В эпоху первой мировой империалистической войны железнодорожная индустрия уже достигла полного развития, но киноиндустрия переживала пору ранней юности. Кино, связанное бесчисленными узами с империализмом, в колониальных и полуколониальных странах развивалось еще слабо. В цивилизованных странах в годы первой мировой войны при его помощи подавляли сознание наемных рабов капитала, — империализм начинал использовать кино для „маскировки гнусности капиталистического рабства”. Так, в некоторых фильмах отодвигалась на задний план религия в тех областях, где она переставала воздействовать на массы; вытесняя ее, кино тоже ставило перед собой задачу „скрыть цепи под вымышленными цветами”, оно превратилось в „опиум для народа”. И этот „опиум” не удовлетворялся тем, что навевал мечты, он изливал еще и яд пропаганды.
К тому моменту, когда разразилась война 1914 года, кино, отвечающее идеалу финансистов, было еще „в эскизе” в Лондоне, Берлине и Париже. Но этот „эскиз” стал основанием для солидного сооружения, как только банковские магнаты отвернулись от Сити ради Уоллстрита. Прототипом „западной цивилизации” тогда стала не столько средиземноморская Ривьера, сколько новая, калифорнийская, где соорудили Голливуд.
Парижский бульвар оставался до 1914 года главным „законодателем мод” в развлечениях „западной цивилизации”. В 1916 году после успеха фильма „Вероломство” Парижский бульвар одновременно признал и киноискусство и первенство американской кинематографии. Хотя фильм Сесиля Б. де Милля прошел за пределами Франции почти незамеченным, сила воздействия того „мифа”, который в нем содержался, придала ему значимость, всеобщую и для того времени и для всех „избранных”. Чета миллиардеров, ведущих новый „идеальный” образ жизни (балы, приемы на открытом воздухе, благотворительность, светский адюльтер, элегантность, занятия спортом в парках, роскошные салоны, обслуживаемые многочисленной челядью), подвергается опасности в связи с появлением „восточного человека”, принадлежащего к расе, заклейменной проклятием и несущей порок и преступление. Миллиардер, хранитель своей чести и своего благополучия, убивает желтокожего человека. Под рукоплескания элегантной публики суд оправдал и поздравил подсудимого…

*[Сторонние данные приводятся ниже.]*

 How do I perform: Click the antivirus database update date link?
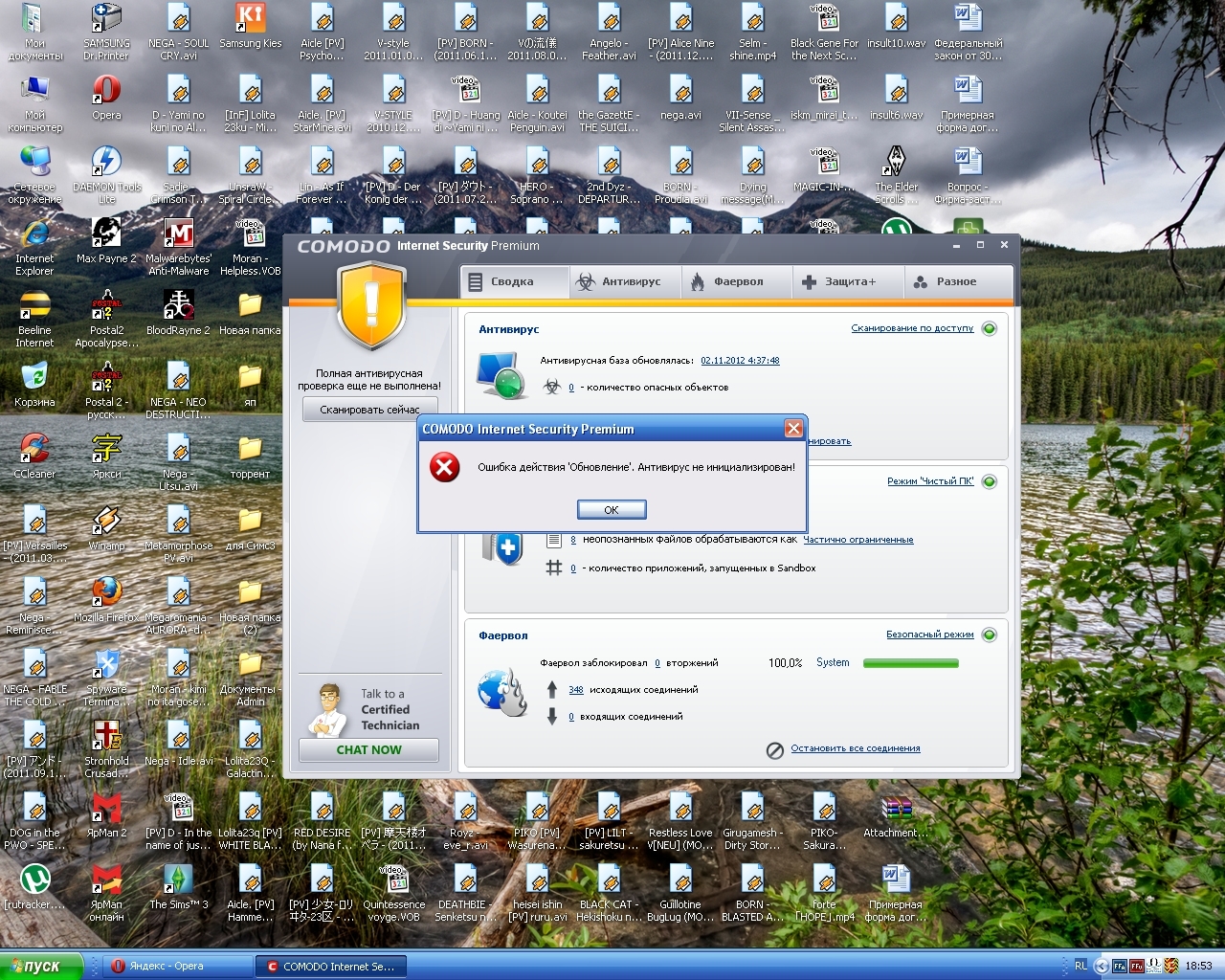[740, 361]
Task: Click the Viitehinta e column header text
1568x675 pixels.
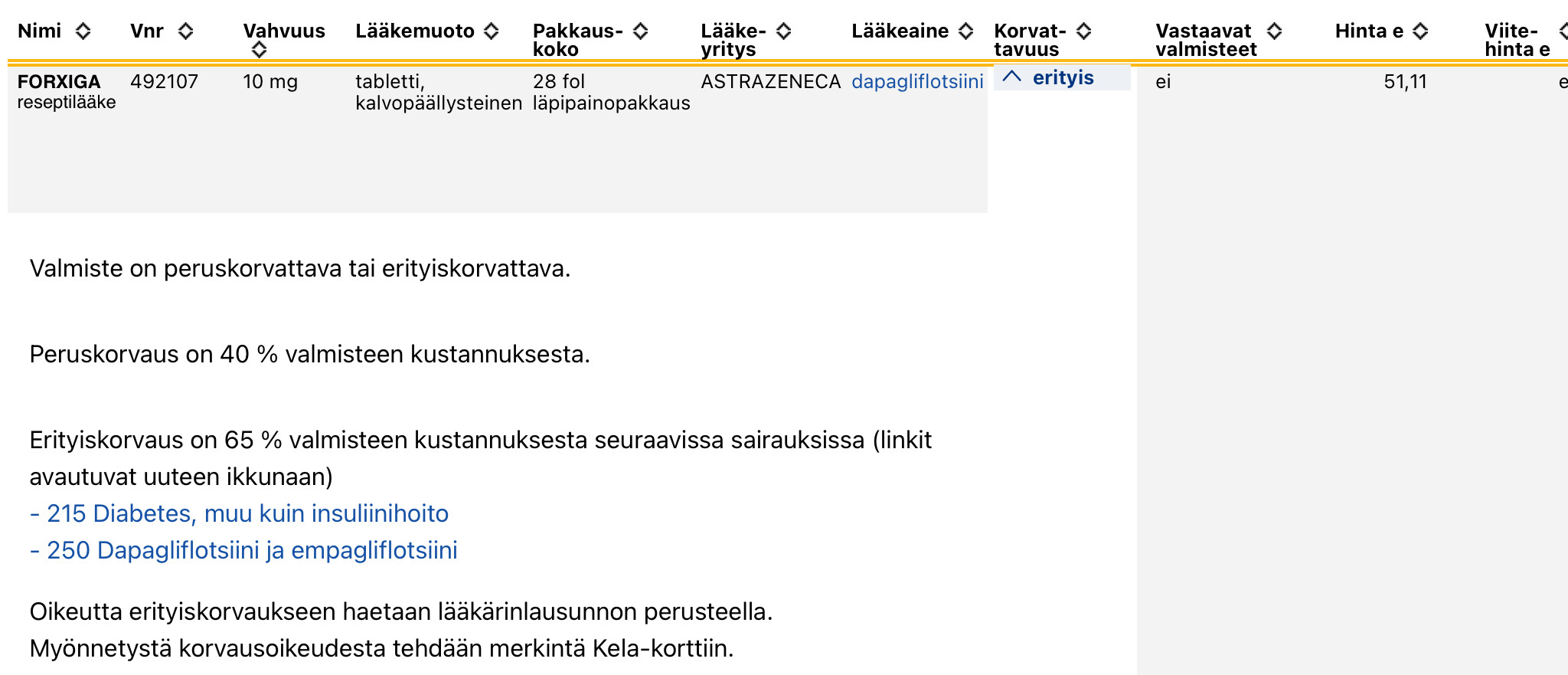Action: coord(1517,40)
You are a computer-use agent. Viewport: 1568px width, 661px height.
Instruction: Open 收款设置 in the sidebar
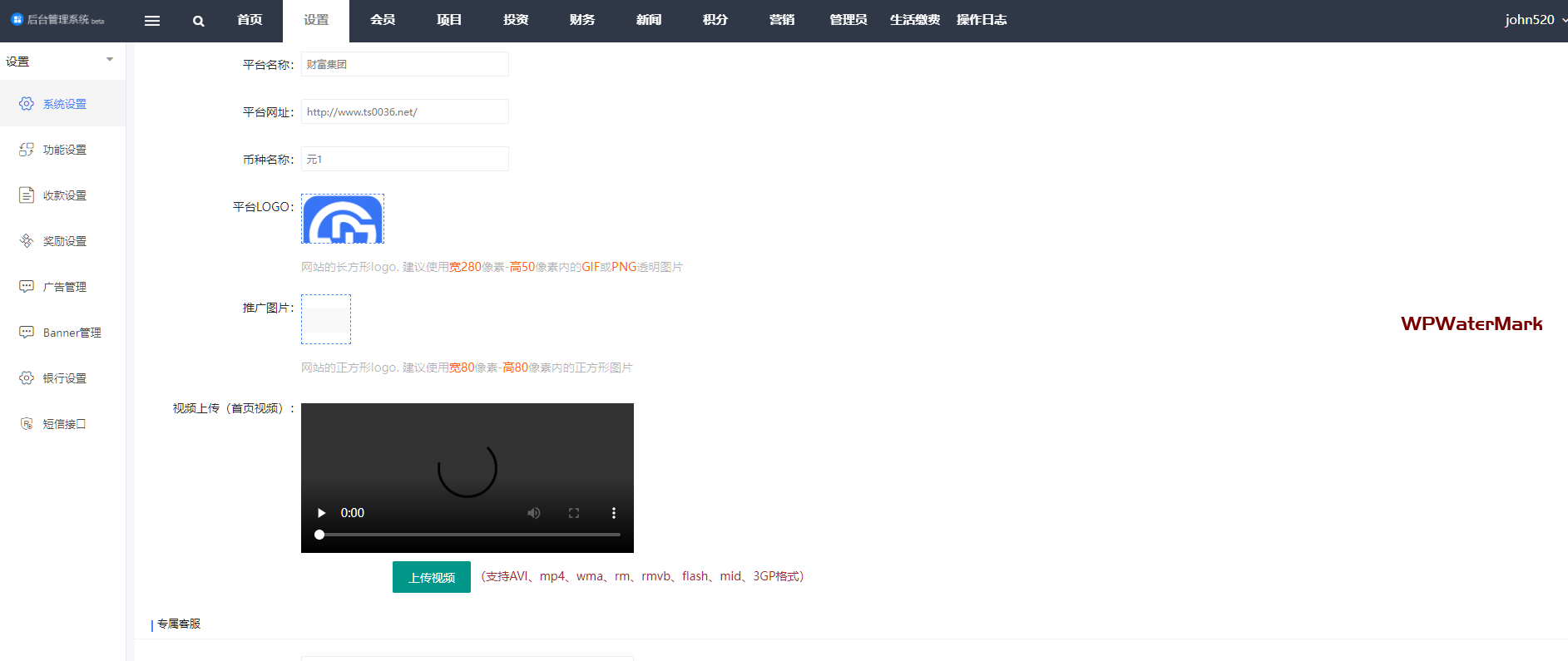click(x=64, y=195)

Тема „Рождения нации” немногим отличалась от „Вероломства”. Над семьей колонистов-плантаторов, ведущих „идеальную” жизнь (приемы на открытом воздухе, благотворительность, светские идиллии, элегантность, прогулки в парках, роскошные салоны, обслуживаемые многочисленными рабами), нависла опасность — восстание цветных людей — носителей порока и преступления. Сын плантатора, хранитель чести и благополучия белой расы, основал ку-клукс-клан и террором, кнутом, револьвером, расстрелами снова поставил на место грязных негров, восстановил былую мощь богачей колонистов и объединил их с янки — представителями промышленного Севера.

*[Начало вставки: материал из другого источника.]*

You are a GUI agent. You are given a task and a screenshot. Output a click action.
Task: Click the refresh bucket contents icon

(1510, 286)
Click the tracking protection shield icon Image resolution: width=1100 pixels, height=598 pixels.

„Рождение нации” — фильм, который заставил американскую буржуазную публику признать кино как искусство. Доказательством этому служит то, что его успех позволил заменить пятицентовые места в „никель-одеонах” на двухдолларовые кресла в кинотеатрах, пользующихся правом исключительного проката. Кино по-прежнему получало основные доходы от народных масс, но теперь его признала буржуазия, и Вэчел Линдсей — поэт-лауреат — имел основания назвать свою книгу „Искусство кино”.

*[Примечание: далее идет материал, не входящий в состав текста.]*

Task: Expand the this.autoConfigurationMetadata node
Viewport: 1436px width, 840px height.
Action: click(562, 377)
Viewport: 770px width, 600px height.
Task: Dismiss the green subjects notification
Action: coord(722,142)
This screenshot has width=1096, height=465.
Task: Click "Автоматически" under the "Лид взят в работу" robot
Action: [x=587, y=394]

Итак, можно установить в самом начале мировой войны момент, когда кино как искусство было признано и избранной публикой и частью передовой интеллигенции, которая стала провозглашать кино искусством нового века. Но именно это и было тем моментом, когда крупные финансисты, хозяева кинопромышленности, поняли, что кино само по себе представляет не только машину для умножения сверхприбылей, но также могущественное орудие их политической и социальной пропаганды. Поэтому в кино, как и в газете, завоевание прибыли сочеталось с завоеванием умов. Знаменательно, что схожесть задач сблизила приключенческие фильмы с сенсационными газетными фельетонами.